# Refreshment course !! HELP !! PLEASE



## PolarisEmtFirefighter (Nov 4, 2009)

Ok Guys Friday ill be ordering my Wiseco .50 piston kits so i can get my motor all cleaned up and wheeler ready to ride again soon . Can someone help me with a refreshment course of what needs to be done so i do it correctly:thinking: .. Please Thanks in advance

Thanks 
PolarisEmtFirefighter


----------



## PolarisEmtFirefighter (Nov 4, 2009)

Boy no one can help give me a refreshment course . Dang . Has this site slowed down that much ..


----------



## kd5hqf (Dec 5, 2009)

Wish I could help! ... I know pretty much everything but tearing into the motor.


----------



## PolarisEmtFirefighter (Nov 4, 2009)

Lmao .. I know rod .. ! I kinda Tought you over the phone lmao


----------



## gpinjason (Nov 10, 2009)

ask a question about a Brute Force and you'll have all the answers you need here... we need a few more knowledgeable PoPo guys in here... Sorry I can't help ya bro, I have no idea how to rebuild an engine...


----------



## PolarisEmtFirefighter (Nov 4, 2009)

Well i know quite a bit bout them . Just been out the loop for a while now im getting back in the day .


----------

__Required tasks__:
1. Duplicate the part of the forum thread starting at "## gpinjason (Nov" and ending at "in the day .".
2. In the records, starting at the line that contains "働き方から探す (383, 147)" and ending at the end of the records, change "pixel" to "point" and leave everything else the same. Give only those lines, without the pictures.
The forum thread has no connection to the records that follow it.

__Data to process__:

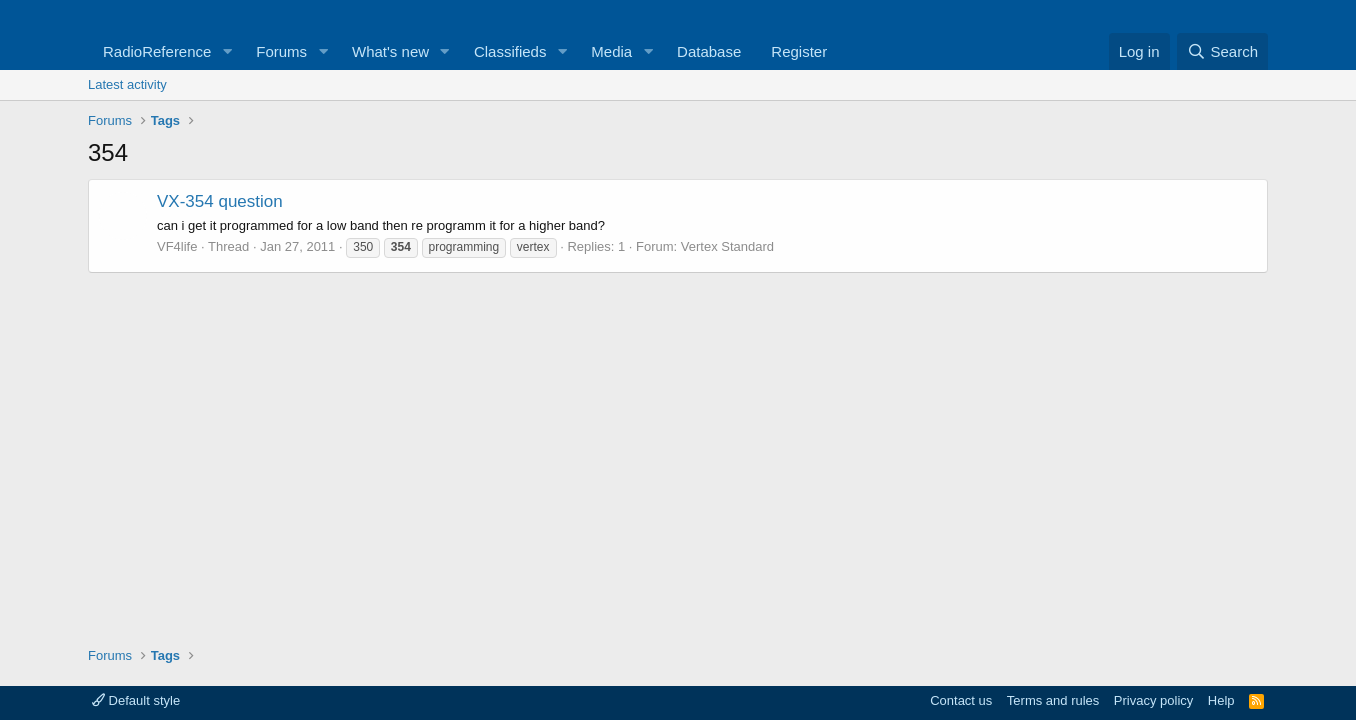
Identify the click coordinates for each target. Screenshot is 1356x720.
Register (799, 51)
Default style (136, 700)
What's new (390, 51)
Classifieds (510, 51)
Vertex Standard (727, 246)
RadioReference (157, 51)
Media (611, 51)
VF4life (177, 246)
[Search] (1222, 51)
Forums (281, 51)
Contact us (961, 700)
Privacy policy (1153, 700)
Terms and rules (1053, 700)
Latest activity (127, 84)
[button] (227, 51)
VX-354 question (220, 201)
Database (709, 51)
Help (1221, 700)
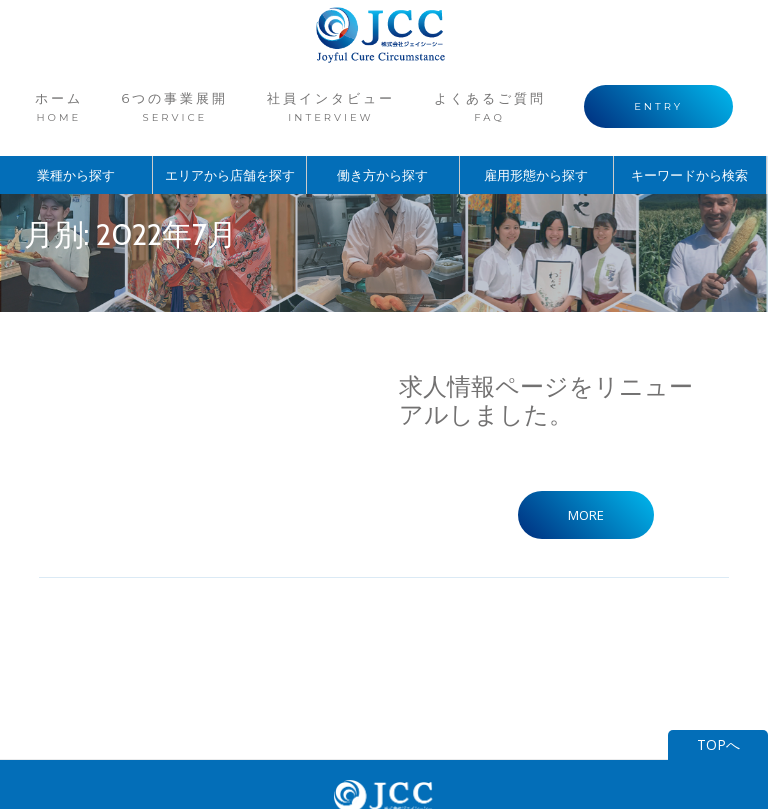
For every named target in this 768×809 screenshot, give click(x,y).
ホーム (97, 93)
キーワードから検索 (690, 147)
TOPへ (718, 625)
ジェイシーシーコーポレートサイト (384, 728)
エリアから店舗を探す (230, 147)
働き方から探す (383, 147)
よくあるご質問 (471, 93)
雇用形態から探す (536, 147)
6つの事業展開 (193, 93)
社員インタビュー (331, 93)
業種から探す (76, 147)
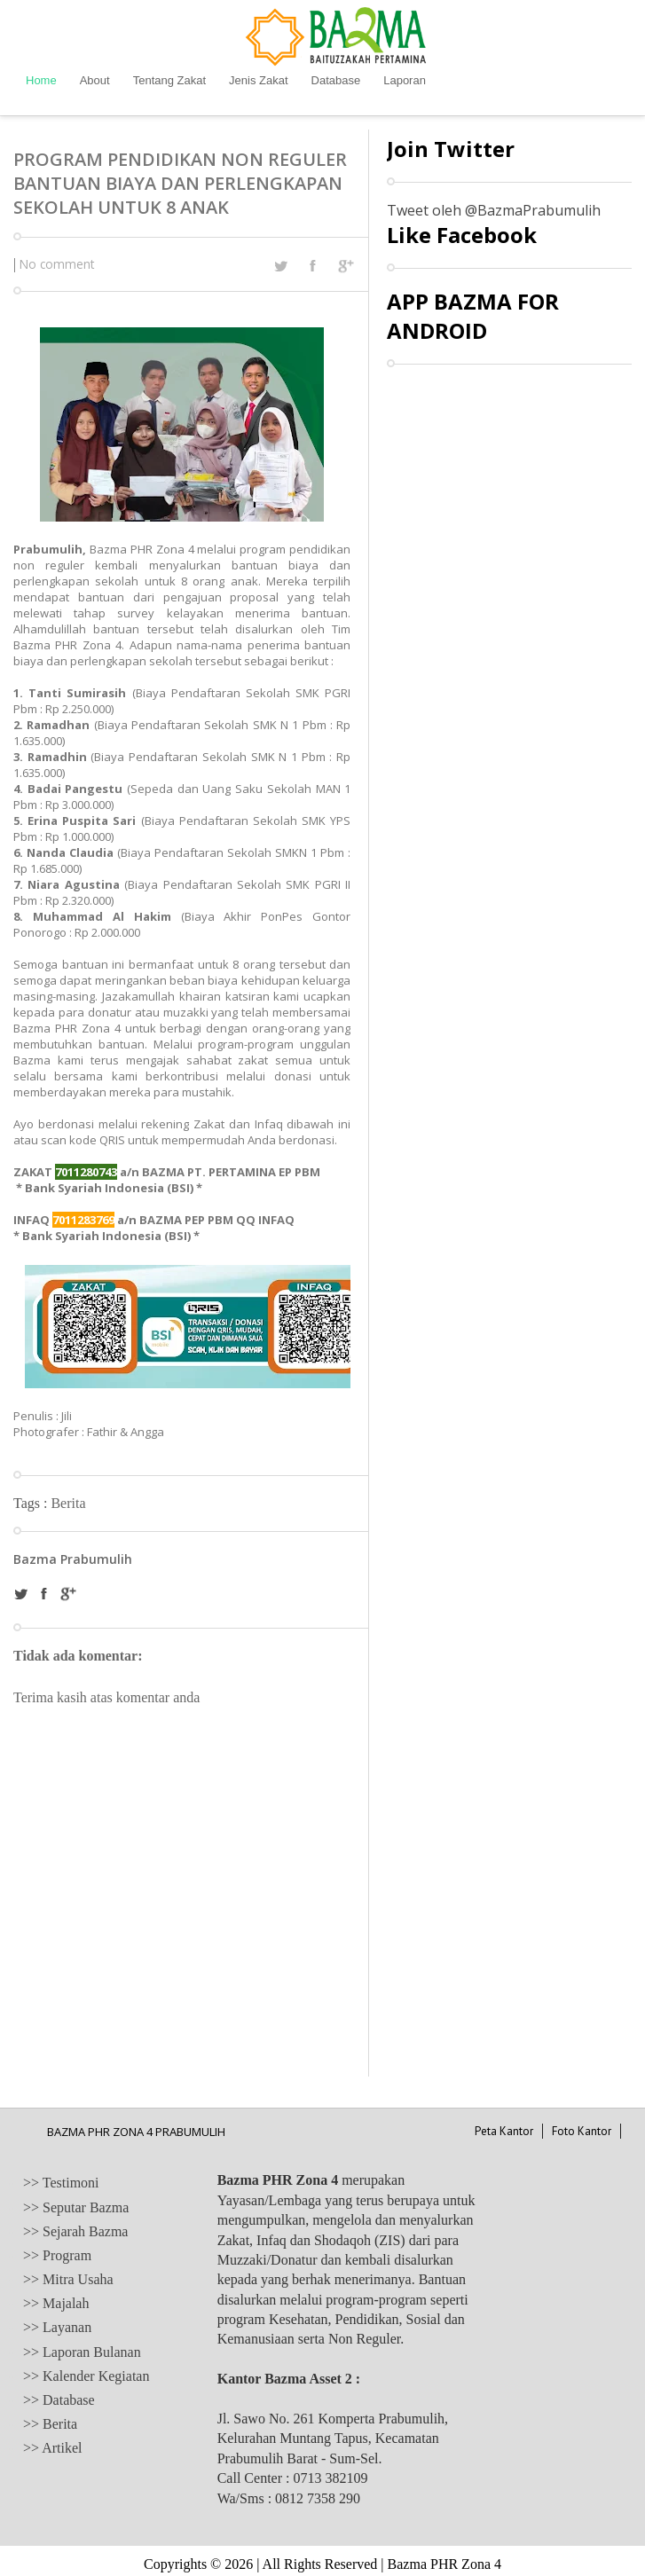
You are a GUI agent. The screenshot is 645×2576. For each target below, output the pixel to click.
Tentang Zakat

__Answers to each task__:
1.
## gpinjason (Nov 10, 2009)

ask a question about a Brute Force and you'll have all the answers you need here... we need a few more knowledgeable PoPo guys in here... Sorry I can't help ya bro, I have no idea how to rebuild an engine...


----------



## PolarisEmtFirefighter (Nov 4, 2009)

Well i know quite a bit bout them . Just been out the loop for a while now im getting back in the day .

2.
働き方から探す (383, 147)
よくあるご質問 (471, 93)
雇用形態から探す (536, 147)
6つの事業展開 (193, 93)
社員インタビュー (331, 93)
業種から探す (76, 147)
You are a GUI agent. The screenshot is 645×2576. For each target below, output the point to click.
Tentang Zakat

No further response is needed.